_WHAT YOU ARE ASKED TO DO_
Give back, word for word, the line that contains "Главная (148, 146)" and every line that follows it in the data below.

:: ENTRIES SHOWN

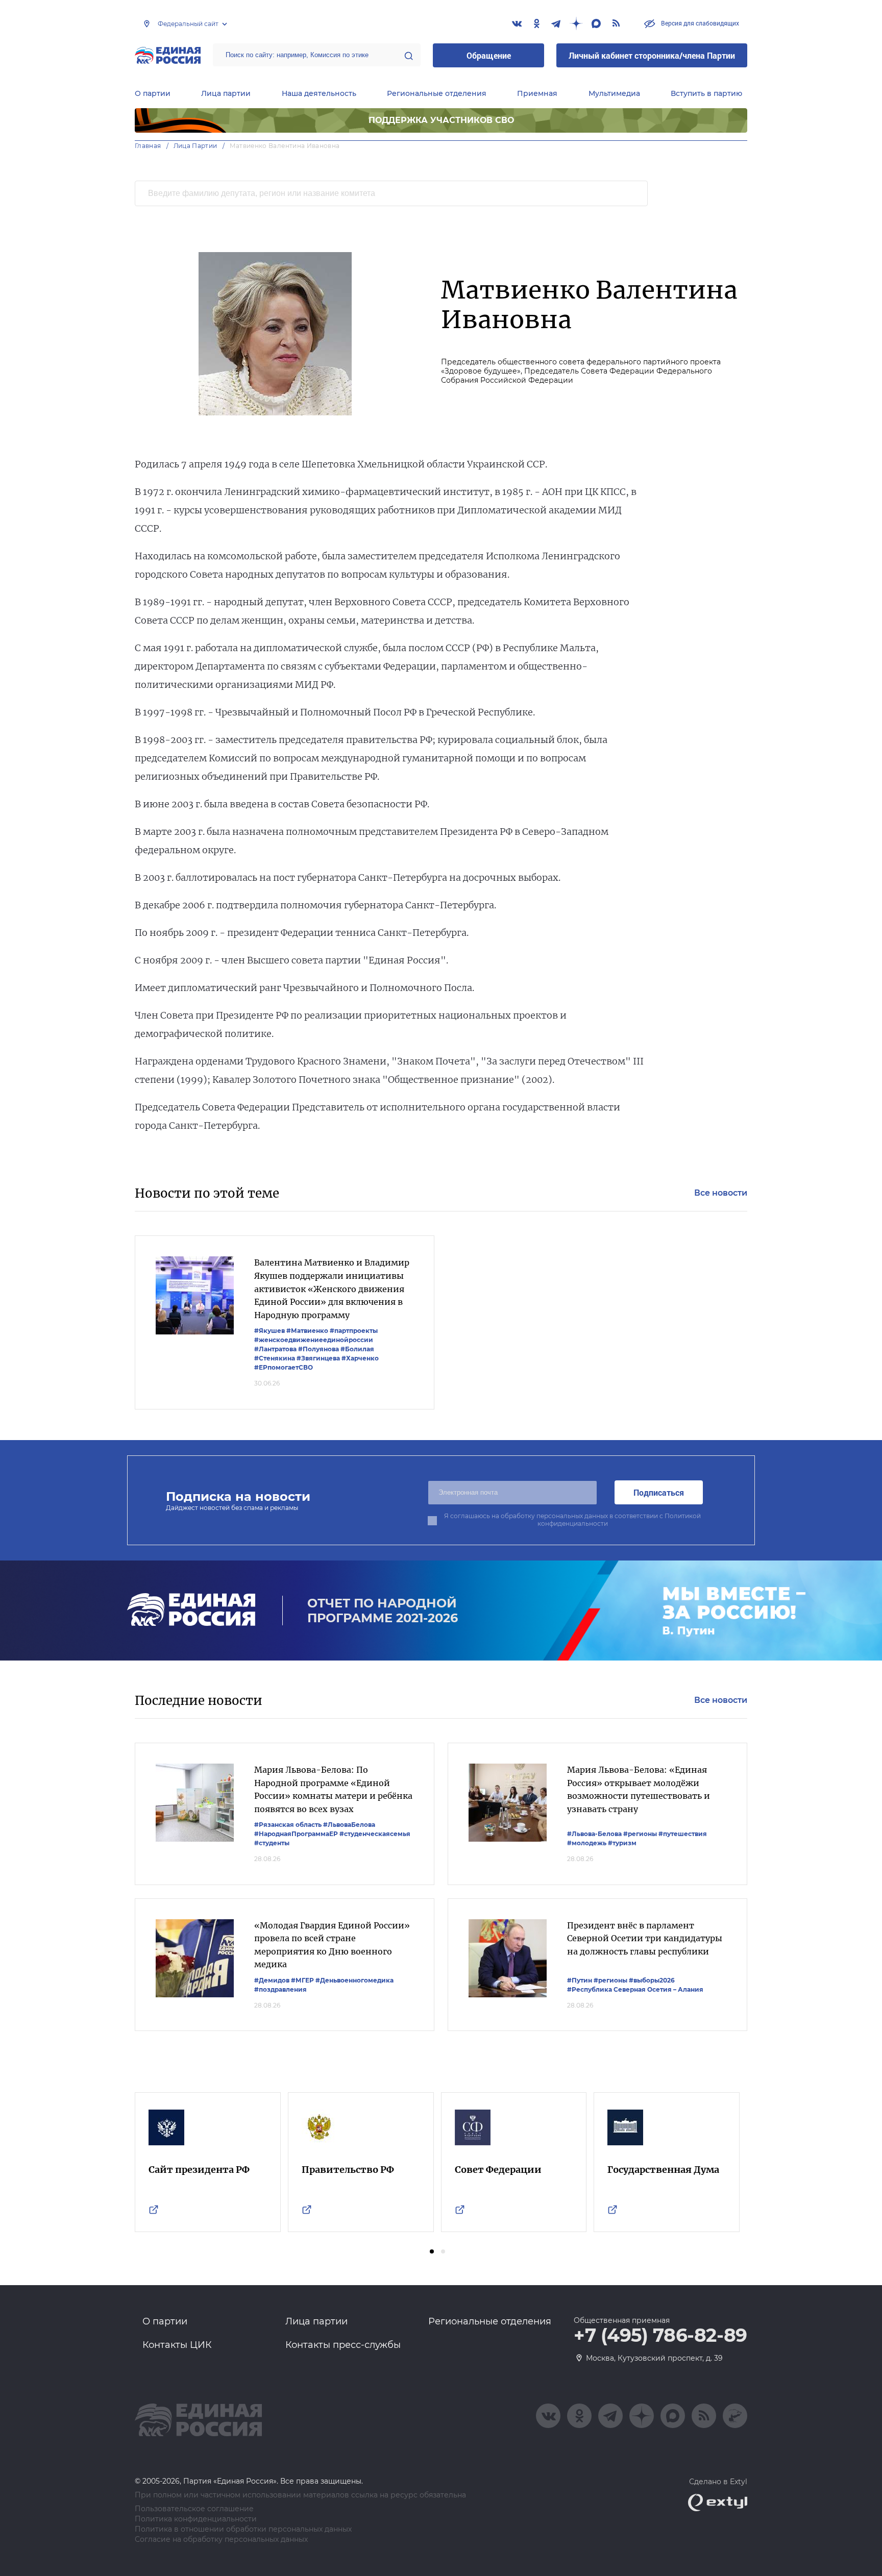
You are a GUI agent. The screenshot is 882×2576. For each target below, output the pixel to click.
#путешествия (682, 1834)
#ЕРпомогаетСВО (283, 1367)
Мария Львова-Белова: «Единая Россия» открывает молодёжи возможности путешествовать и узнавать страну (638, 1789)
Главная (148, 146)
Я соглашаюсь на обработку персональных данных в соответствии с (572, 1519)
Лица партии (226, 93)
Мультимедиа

::::

_SOLVED PROBLEM_
Главная (148, 146)
Я соглашаюсь на обработку персональных данных в соответствии с (572, 1519)
Лица партии (226, 93)
Мультимедиа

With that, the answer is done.